*** Opening of EXCERPTED PASSAGE ***

By LARRISSA HUGGARD
WARNING: This post features explicit details of sexual assault that could be distressing for some readers.
Looking at Neryl Joyce’s smiling photograph as she hugs her sweet, blonde-haired son Kane, you’d never guess she was anything other than an ordinary, suburban mum.
But the truth is, the 41-year-old Perth woman has a very complicated past – she is a former Australian Army officer and former private security contractor who’s toured Iraq — and her 13-year military career has now inspired her to share some explosive allegations of drug abuse, sexual assault and alcohol-fuelled parties.
In her newly-released book Mercenary Mum, Joyce details her journey from joining the army at the age of 18, to eventually leaving young Kane (whose name means “son of the warrior”) in Australia to work in Baghdad for a powerful security company.
But as she quickly learned after being deployed to Iraq with her all-male team, it wasn’t easy being a woman in a man’s world.
Both subtle and not-so-subtle forms of sexism were prevalent, she claims in the book.
“As a chick in the Army, one of my priorities when deploying is always to locate a toilet,” she writes. “Men tend to forget about issues like that, as it’s so easy for them to find a wall and just go for it.”
Joyce also describes how as a woman, she had to be “above average in all areas of the job in order to be thought of as equal to my male counterparts”.
Neryl during Close Personal Protection training in 2003.Source- Supplied
“The Army was filled with fit, strong, testosterone-fuelled men, and I needed to be ‘special’ in order to be accepted into their realm,” she writes. “It wasn’t a rule or obligation; it was just something that you did to gain credibility as a leader in a male-dominated workplace.”
She left the Army to become a bodyguard for a private security contractor, a lucrative but dangerous job that saw her return to Iraq.

*** Close of EXCERPTED PASSAGE ***
*** Opening of PROVIDED MATERIAL ***

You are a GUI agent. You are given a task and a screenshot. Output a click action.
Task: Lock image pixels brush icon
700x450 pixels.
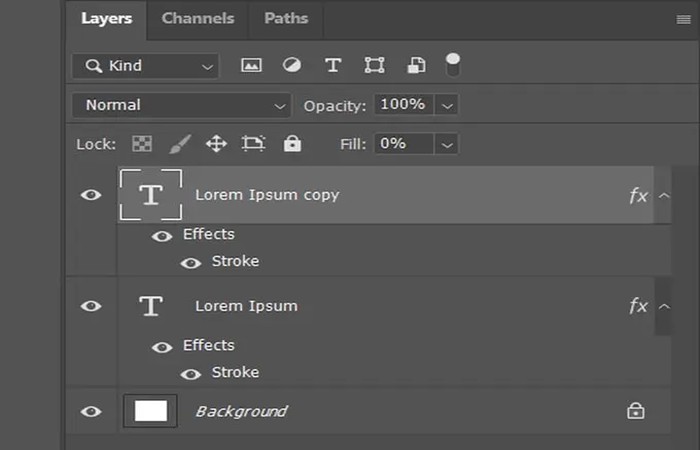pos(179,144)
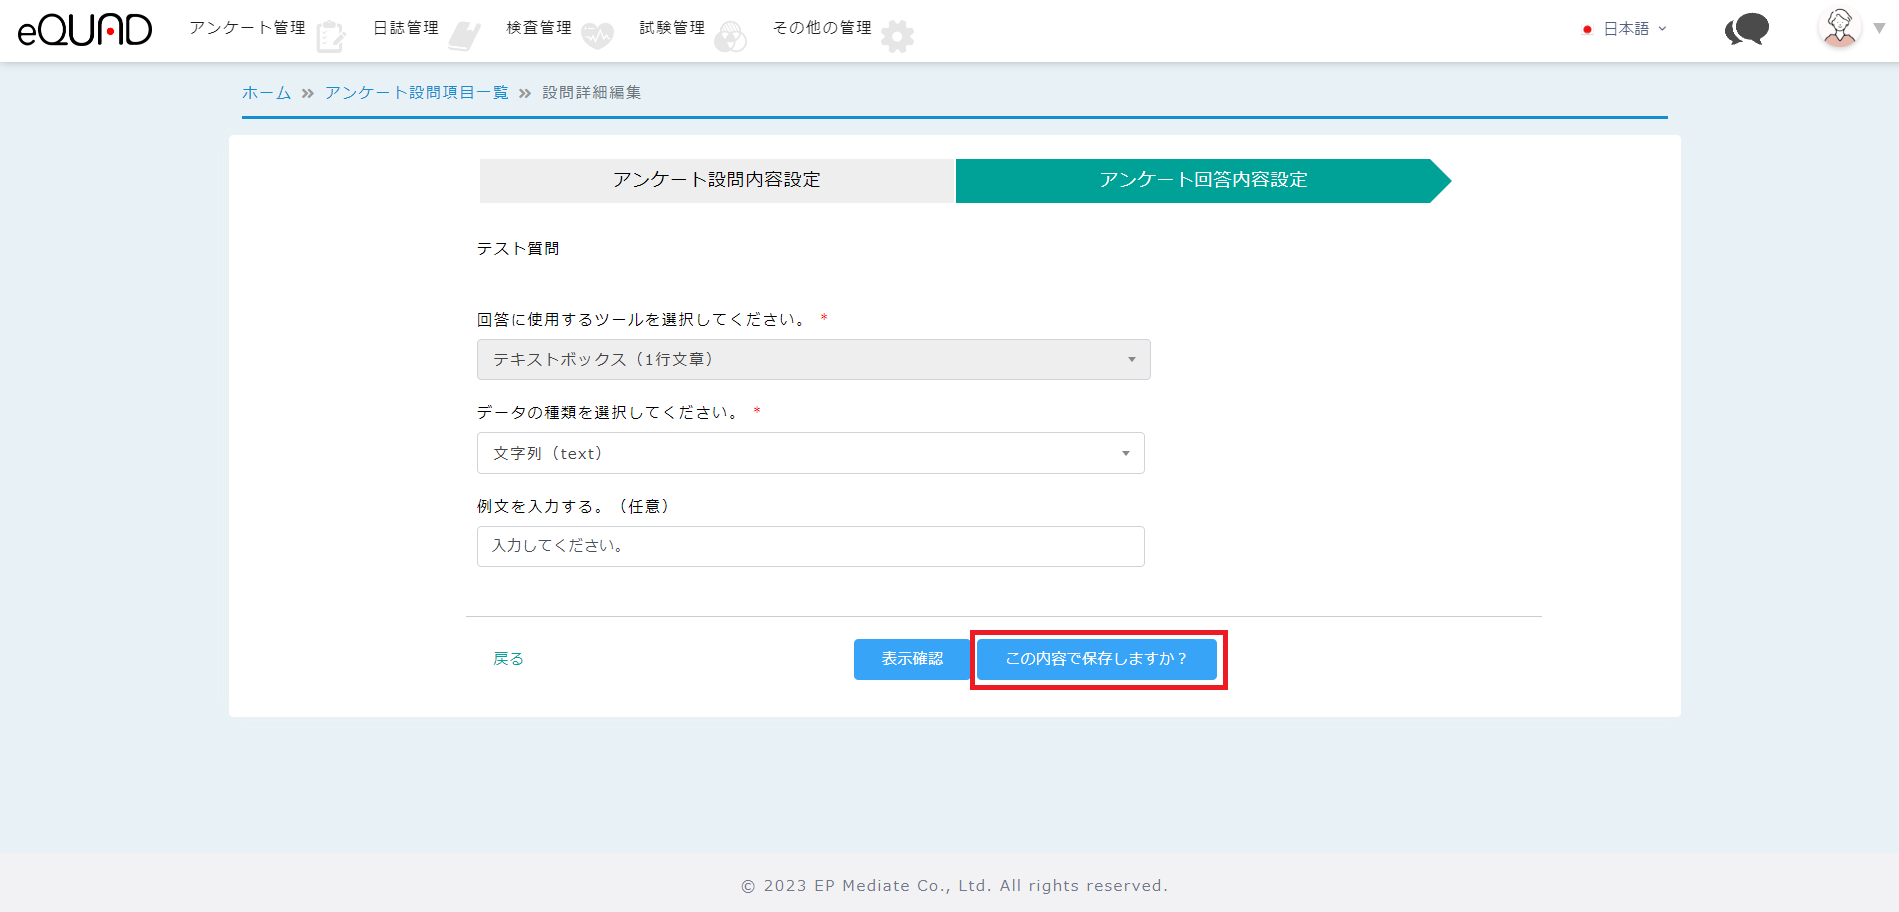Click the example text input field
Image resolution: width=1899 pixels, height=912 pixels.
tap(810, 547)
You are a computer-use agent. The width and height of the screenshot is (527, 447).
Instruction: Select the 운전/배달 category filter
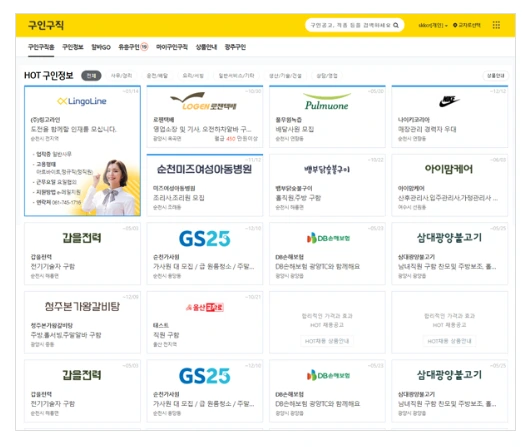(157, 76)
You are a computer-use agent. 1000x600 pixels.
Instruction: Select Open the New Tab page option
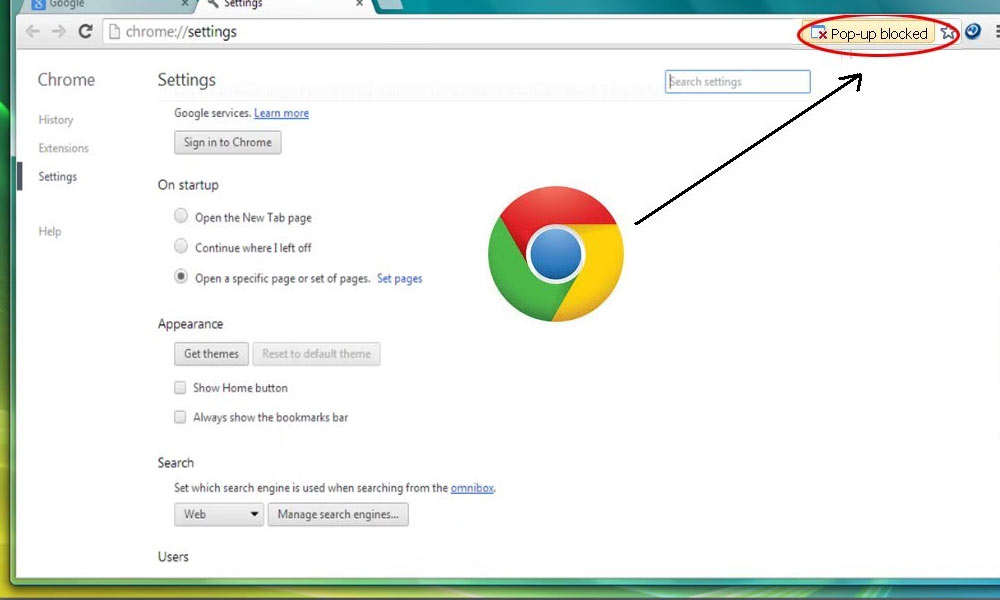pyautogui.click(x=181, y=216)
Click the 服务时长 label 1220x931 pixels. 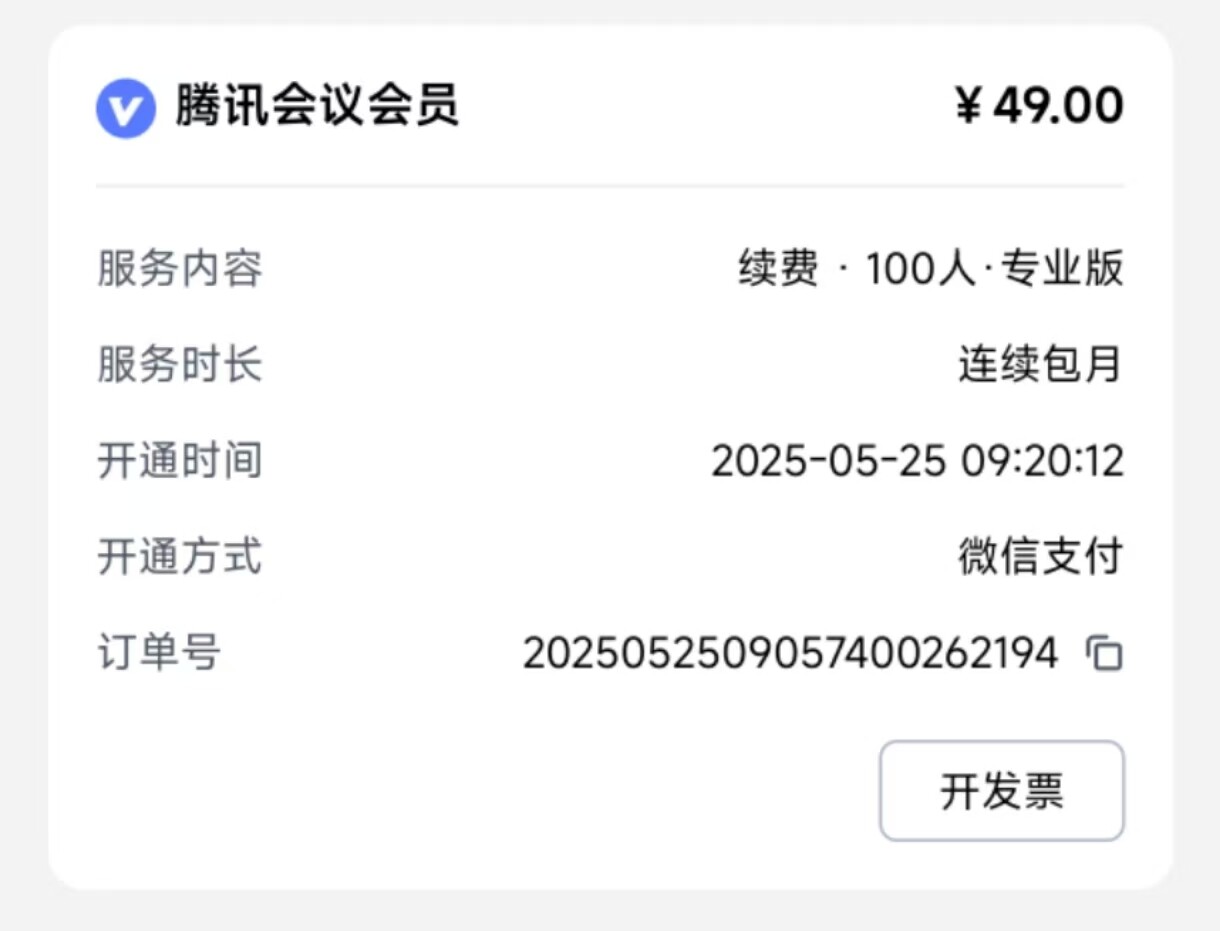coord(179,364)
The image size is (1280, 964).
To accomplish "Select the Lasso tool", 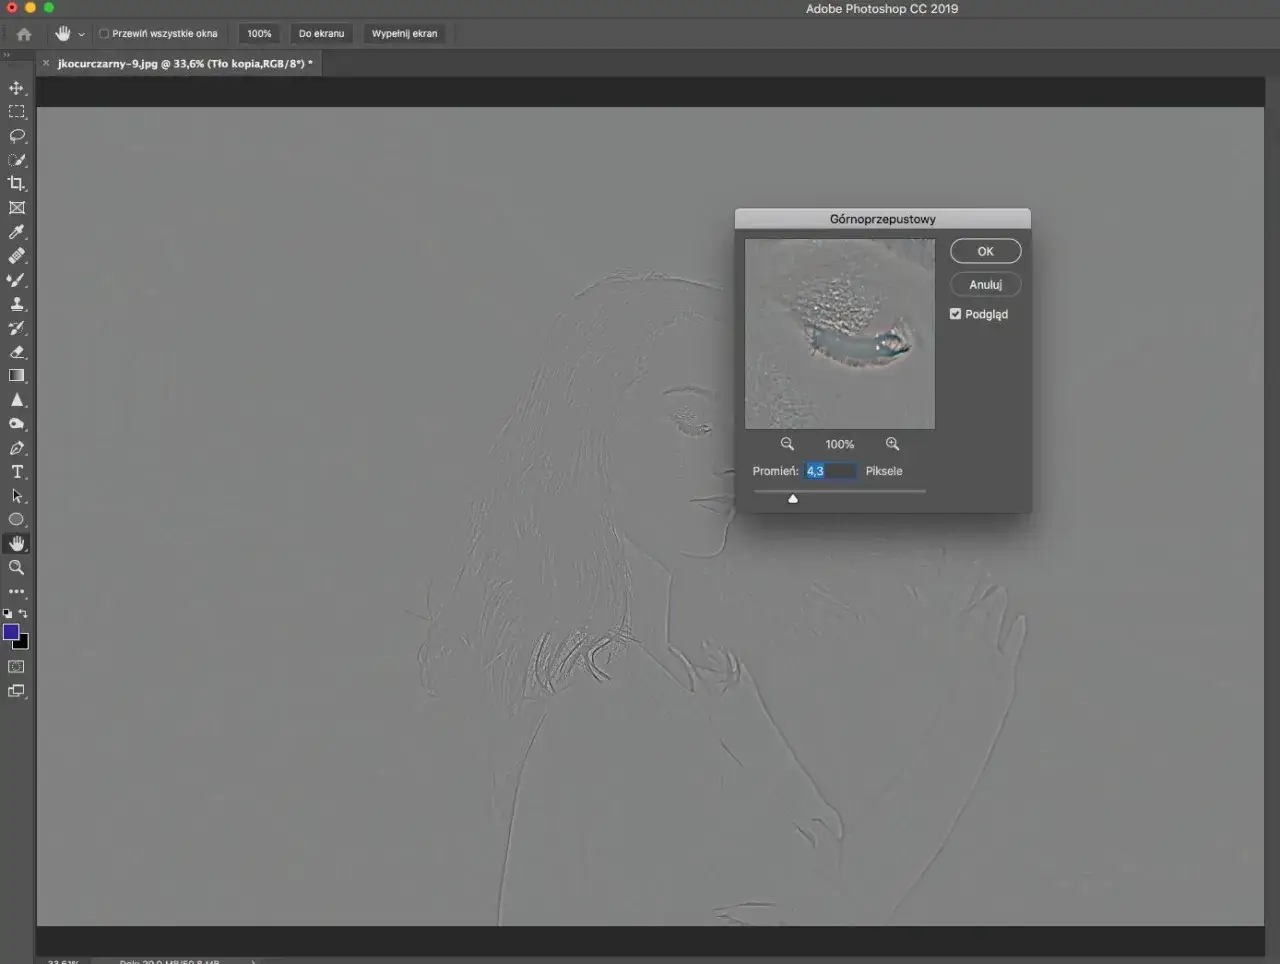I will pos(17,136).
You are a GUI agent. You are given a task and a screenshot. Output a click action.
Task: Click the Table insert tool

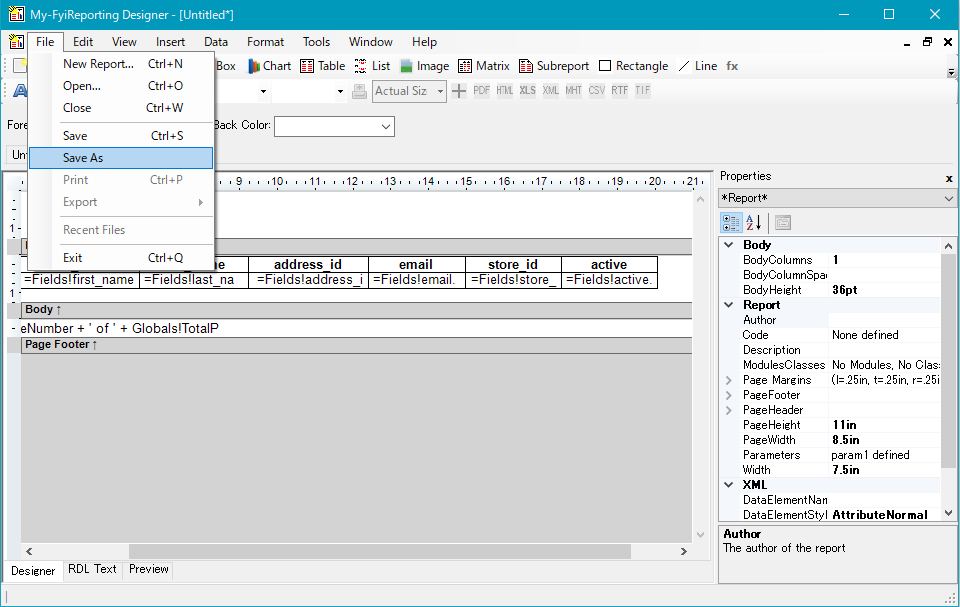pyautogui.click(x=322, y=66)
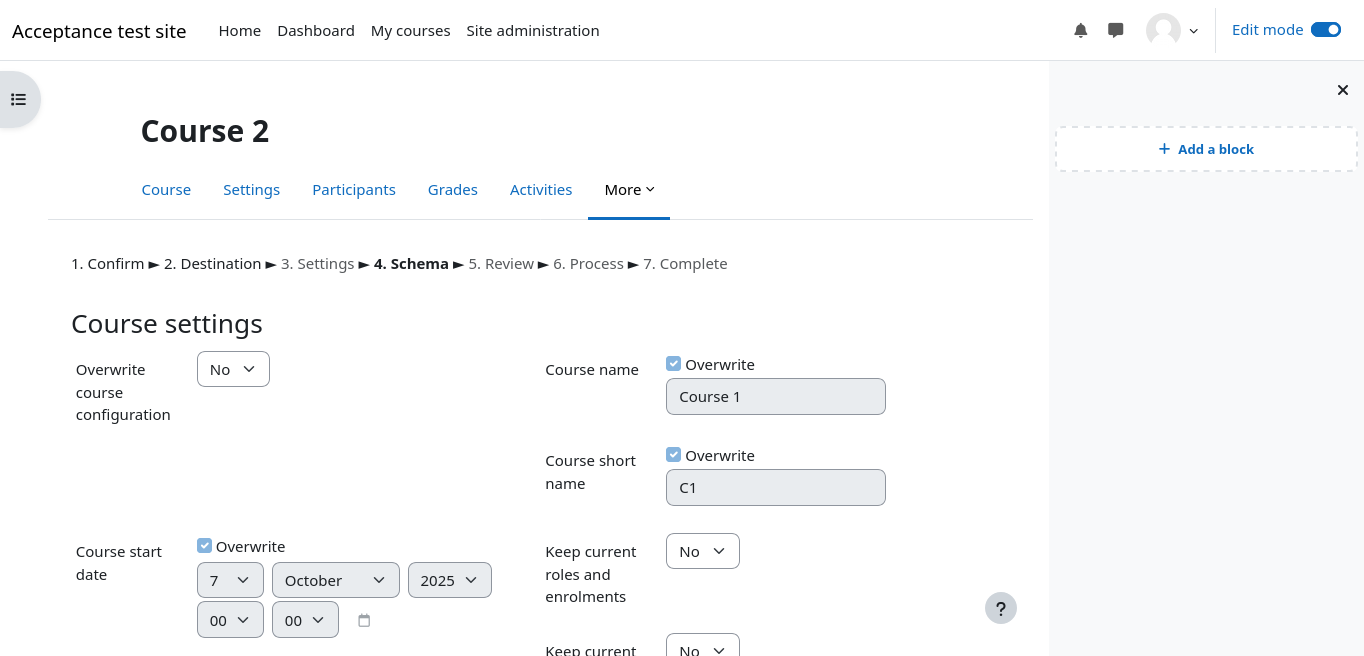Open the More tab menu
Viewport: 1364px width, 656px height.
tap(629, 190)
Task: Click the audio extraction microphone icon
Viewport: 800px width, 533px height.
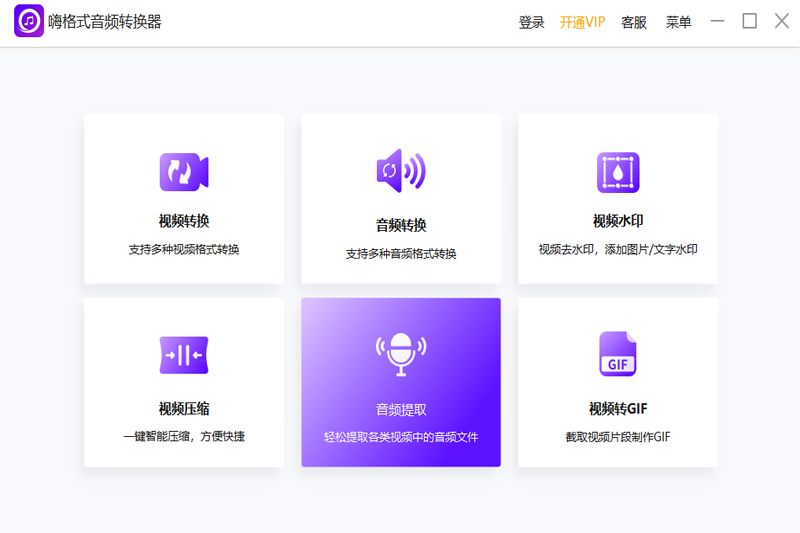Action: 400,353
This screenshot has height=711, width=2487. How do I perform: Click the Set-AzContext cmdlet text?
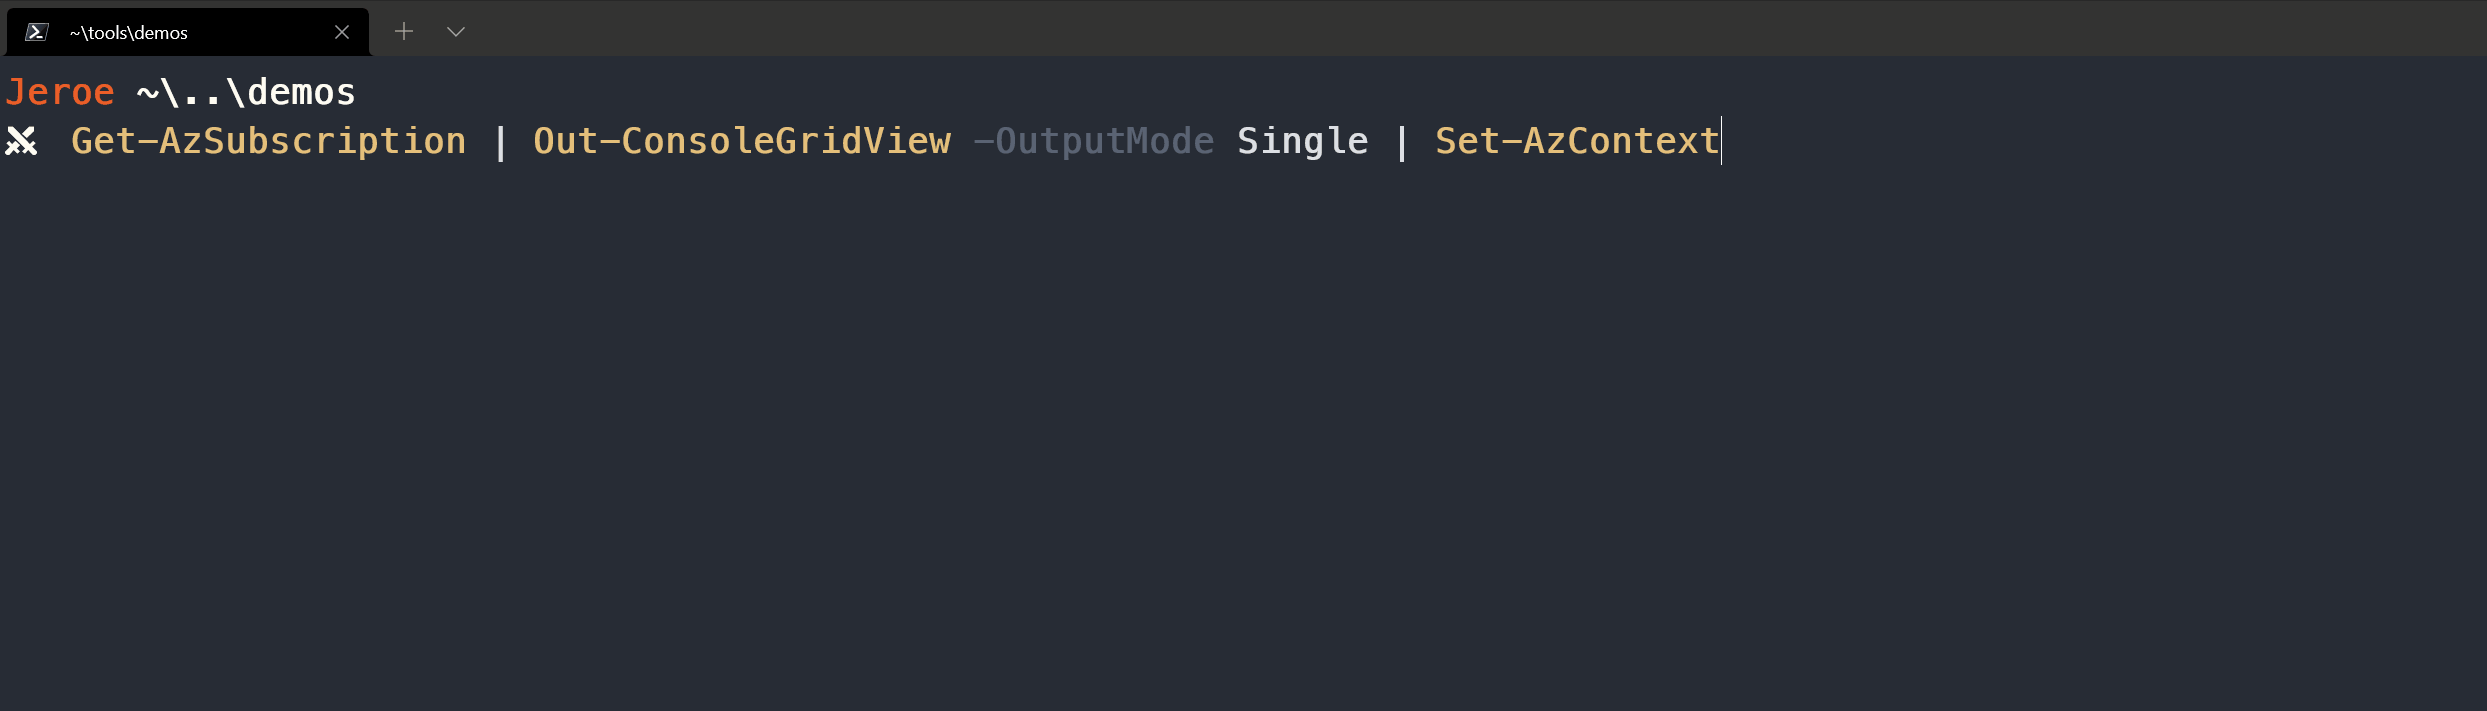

*** Close of PROVIDED MATERIAL ***

## DESCRIPTION OF THE TASK
Quote the stretch of the article on Neryl Joyce from "But the truth" through "a man’s world.". The lines above are separate material, apart from the article.

## SOLUTION FOR THIS PROBLEM
But the truth is, the 41-year-old Perth woman has a very complicated past – she is a former Australian Army officer and former private security contractor who’s toured Iraq — and her 13-year military career has now inspired her to share some explosive allegations of drug abuse, sexual assault and alcohol-fuelled parties.
In her newly-released book Mercenary Mum, Joyce details her journey from joining the army at the age of 18, to eventually leaving young Kane (whose name means “son of the warrior”) in Australia to work in Baghdad for a powerful security company.
But as she quickly learned after being deployed to Iraq with her all-male team, it wasn’t easy being a woman in a man’s world.